Education qualification  

The following minimum qualifications must always be met by an individual investment adviser or a principal officer of a non-individual investment adviser: 

  • A professional qualification, or a post-graduate degree, or a post-graduate diploma (of at least two years duration) in finance, accounting, business management, economics, commerce, capital market, insurance, banking or actuarial science from an institution or a university recognised by the Central Government or any State Government, a recognised foreign university, association, or institution, or a professional qualification by completing a post-graduate programme in the Securities Market From NISM of a time period not less than one year or qualified professionally by obtaining a CFA charter from the Institute.
  • A minimum of five years of experience in operations related to funding, asset, portfolio, or securities management advice.

The minimum requirement for a person associated with investment advice:

  • Professional qualification as described above.
  • An experience of at least two years in activities related to advice in financial products or securities, fund, asset, or portfolio management.

Individual investment advisers and principal officers of non-individual investment advisers and persons associated with investment advice are required to maintain certification in financial planning, fund management, asset or portfolio management, or investment advisory services:

  • From NISM, or
  • From the Financial Planning Standards Board of India, or any other recognised stock exchange in India, provided the certification is accredited.

The reason for few registered investment advisors in India

The number of SEBI registered investment advisors (RIAs) has remained more or less stagnant over the past few years, despite the fact that the number of investors has increased significantly. Let us examine the reason for a few registered investment advisors in India.
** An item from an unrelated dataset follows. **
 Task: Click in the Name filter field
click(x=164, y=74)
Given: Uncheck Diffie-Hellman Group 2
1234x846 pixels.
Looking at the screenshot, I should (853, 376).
  • SEBI increased the qualification standards. All individual investment advisors are required to hold a post-graduate degree and at least five years of relevant professional experience. For many, this became a hindrance.
  • Even though they have a good degree, an experienced person’s application is being turned down because they need to meet one of the requirements for offering financial advice, which is job experience. The updated rules now demand both where the earlier guidelines need education or work experience.
  • Also, it is now required for qualified advisors to retake the advising certification exam every few years. Before, in order to maintain the validity of their licences, they had to provide evidence of their continuing education credits by attending seminars, conferences, and so on. Every time for renewing the certification, one should still be required to take the same back-to-basics exam. For knowledgeable advisors, it is pointless. It is a significant issue and is equivalent to expecting a doctor to give all his exams every other year to keep practising medicine.
  • SEBI sets the maximum fees that RIAs may charge. Also, as individual advisers reach 150 clients, they must transition to company status. Pursuing this RIA strategy will be more difficult without a bigger net worth of Rs. 50 lakhs. Distributors avoiding investor adviser registration is not unusual, given the higher entry barrier to being an RIA nowadays is a significant issue.
  • For instance, MFDs were permitted to charge advisory fees (only for the most minimal guidance they could provide) and make commissions from mutual funds by marketing schemes all under one roof. But RIAs were not permitted to receive distribution commission income unless they were non-individuals with a distinct department.
  • The fees are the second red herring. The message only states that the fee will need to be collected in accordance with the board’s rules. The board minutes, however, stipulate a fixed charge with a ceiling of Rs. 1.25 lakh per year or a variable cost of up to 2.5% per year of the assets under advisory (AUA). Only 50% of the costs, or six months’ worth, may be levied and paid upfront. A year cannot have fixed and variable fees running simultaneously.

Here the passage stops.